Collected data entries
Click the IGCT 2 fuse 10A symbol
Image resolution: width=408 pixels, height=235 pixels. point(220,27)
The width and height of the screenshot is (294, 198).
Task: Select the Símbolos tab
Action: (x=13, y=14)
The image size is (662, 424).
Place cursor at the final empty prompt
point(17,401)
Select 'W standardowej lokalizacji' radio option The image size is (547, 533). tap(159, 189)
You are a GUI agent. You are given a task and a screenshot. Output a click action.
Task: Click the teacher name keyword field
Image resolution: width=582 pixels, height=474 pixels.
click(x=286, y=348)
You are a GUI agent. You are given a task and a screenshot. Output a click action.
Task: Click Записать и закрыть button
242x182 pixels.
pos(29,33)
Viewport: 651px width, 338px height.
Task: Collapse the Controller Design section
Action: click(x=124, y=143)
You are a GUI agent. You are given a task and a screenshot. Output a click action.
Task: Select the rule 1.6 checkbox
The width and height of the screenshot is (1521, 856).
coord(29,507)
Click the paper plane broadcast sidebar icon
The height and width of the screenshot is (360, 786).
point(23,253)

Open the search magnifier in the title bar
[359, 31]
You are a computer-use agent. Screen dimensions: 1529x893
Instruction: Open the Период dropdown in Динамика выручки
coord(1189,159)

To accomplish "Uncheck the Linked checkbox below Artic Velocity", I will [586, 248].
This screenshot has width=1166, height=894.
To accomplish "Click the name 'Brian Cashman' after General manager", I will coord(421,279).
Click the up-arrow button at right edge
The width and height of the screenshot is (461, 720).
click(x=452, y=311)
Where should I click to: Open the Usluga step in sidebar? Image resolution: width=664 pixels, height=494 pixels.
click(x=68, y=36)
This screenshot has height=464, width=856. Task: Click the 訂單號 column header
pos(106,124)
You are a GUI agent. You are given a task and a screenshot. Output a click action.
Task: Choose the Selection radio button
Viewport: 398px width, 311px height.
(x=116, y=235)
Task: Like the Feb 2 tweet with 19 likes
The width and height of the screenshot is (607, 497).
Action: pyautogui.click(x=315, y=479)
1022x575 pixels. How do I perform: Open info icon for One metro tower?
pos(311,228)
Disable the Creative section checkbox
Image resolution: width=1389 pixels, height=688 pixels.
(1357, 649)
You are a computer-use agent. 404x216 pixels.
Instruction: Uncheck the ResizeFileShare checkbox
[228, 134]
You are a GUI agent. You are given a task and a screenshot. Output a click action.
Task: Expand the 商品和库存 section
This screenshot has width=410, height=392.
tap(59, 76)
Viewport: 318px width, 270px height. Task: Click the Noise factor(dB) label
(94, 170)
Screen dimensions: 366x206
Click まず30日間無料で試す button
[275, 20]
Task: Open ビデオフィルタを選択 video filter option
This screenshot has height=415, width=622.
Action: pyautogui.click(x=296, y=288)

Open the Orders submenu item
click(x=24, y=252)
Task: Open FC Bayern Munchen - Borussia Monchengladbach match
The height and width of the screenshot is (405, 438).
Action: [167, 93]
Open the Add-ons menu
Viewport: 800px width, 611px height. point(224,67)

Instructions for the task => A word-for-word repeat of the full data is needed.

Your solution =>
Click the IGCT 2 fuse 10A symbol
Image resolution: width=408 pixels, height=235 pixels. point(220,27)
The width and height of the screenshot is (294, 198).
Task: Select the Símbolos tab
Action: (x=13, y=14)
The image size is (662, 424).
Place cursor at the final empty prompt
point(17,401)
Select 'W standardowej lokalizacji' radio option The image size is (547, 533). tap(159, 189)
You are a GUI agent. You are given a task and a screenshot. Output a click action.
Task: Click the teacher name keyword field
Image resolution: width=582 pixels, height=474 pixels.
click(x=286, y=348)
You are a GUI agent. You are given a task and a screenshot. Output a click action.
Task: Click Записать и закрыть button
242x182 pixels.
pos(29,33)
Viewport: 651px width, 338px height.
Task: Collapse the Controller Design section
Action: click(x=124, y=143)
You are a GUI agent. You are given a task and a screenshot. Output a click action.
Task: Select the rule 1.6 checkbox
The width and height of the screenshot is (1521, 856).
coord(29,507)
Click the paper plane broadcast sidebar icon
The height and width of the screenshot is (360, 786).
point(23,253)

Open the search magnifier in the title bar
[359, 31]
You are a computer-use agent. Screen dimensions: 1529x893
Instruction: Open the Период dropdown in Динамика выручки
coord(1189,159)

To accomplish "Uncheck the Linked checkbox below Artic Velocity", I will [586, 248].
This screenshot has width=1166, height=894.
To accomplish "Click the name 'Brian Cashman' after General manager", I will coord(421,279).
Click the up-arrow button at right edge
The width and height of the screenshot is (461, 720).
click(x=452, y=311)
Where should I click to: Open the Usluga step in sidebar? Image resolution: width=664 pixels, height=494 pixels.
click(x=68, y=36)
This screenshot has height=464, width=856. Task: Click the 訂單號 column header
pos(106,124)
You are a GUI agent. You are given a task and a screenshot. Output a click action.
Task: Choose the Selection radio button
Viewport: 398px width, 311px height.
(x=116, y=235)
Task: Like the Feb 2 tweet with 19 likes
The width and height of the screenshot is (607, 497).
Action: pyautogui.click(x=315, y=479)
1022x575 pixels. How do I perform: Open info icon for One metro tower?
pos(311,228)
Disable the Creative section checkbox
Image resolution: width=1389 pixels, height=688 pixels.
(1357, 649)
You are a computer-use agent. 404x216 pixels.
Instruction: Uncheck the ResizeFileShare checkbox
[228, 134]
You are a GUI agent. You are given a task and a screenshot. Output a click action.
Task: Expand the 商品和库存 section
This screenshot has width=410, height=392.
tap(59, 76)
Viewport: 318px width, 270px height. Task: Click the Noise factor(dB) label
(94, 170)
Screen dimensions: 366x206
Click まず30日間無料で試す button
[275, 20]
Task: Open ビデオフィルタを選択 video filter option
This screenshot has height=415, width=622.
Action: pyautogui.click(x=296, y=288)

Open the Orders submenu item
click(x=24, y=252)
Task: Open FC Bayern Munchen - Borussia Monchengladbach match
The height and width of the screenshot is (405, 438).
Action: [167, 93]
Open the Add-ons menu
Viewport: 800px width, 611px height. point(224,67)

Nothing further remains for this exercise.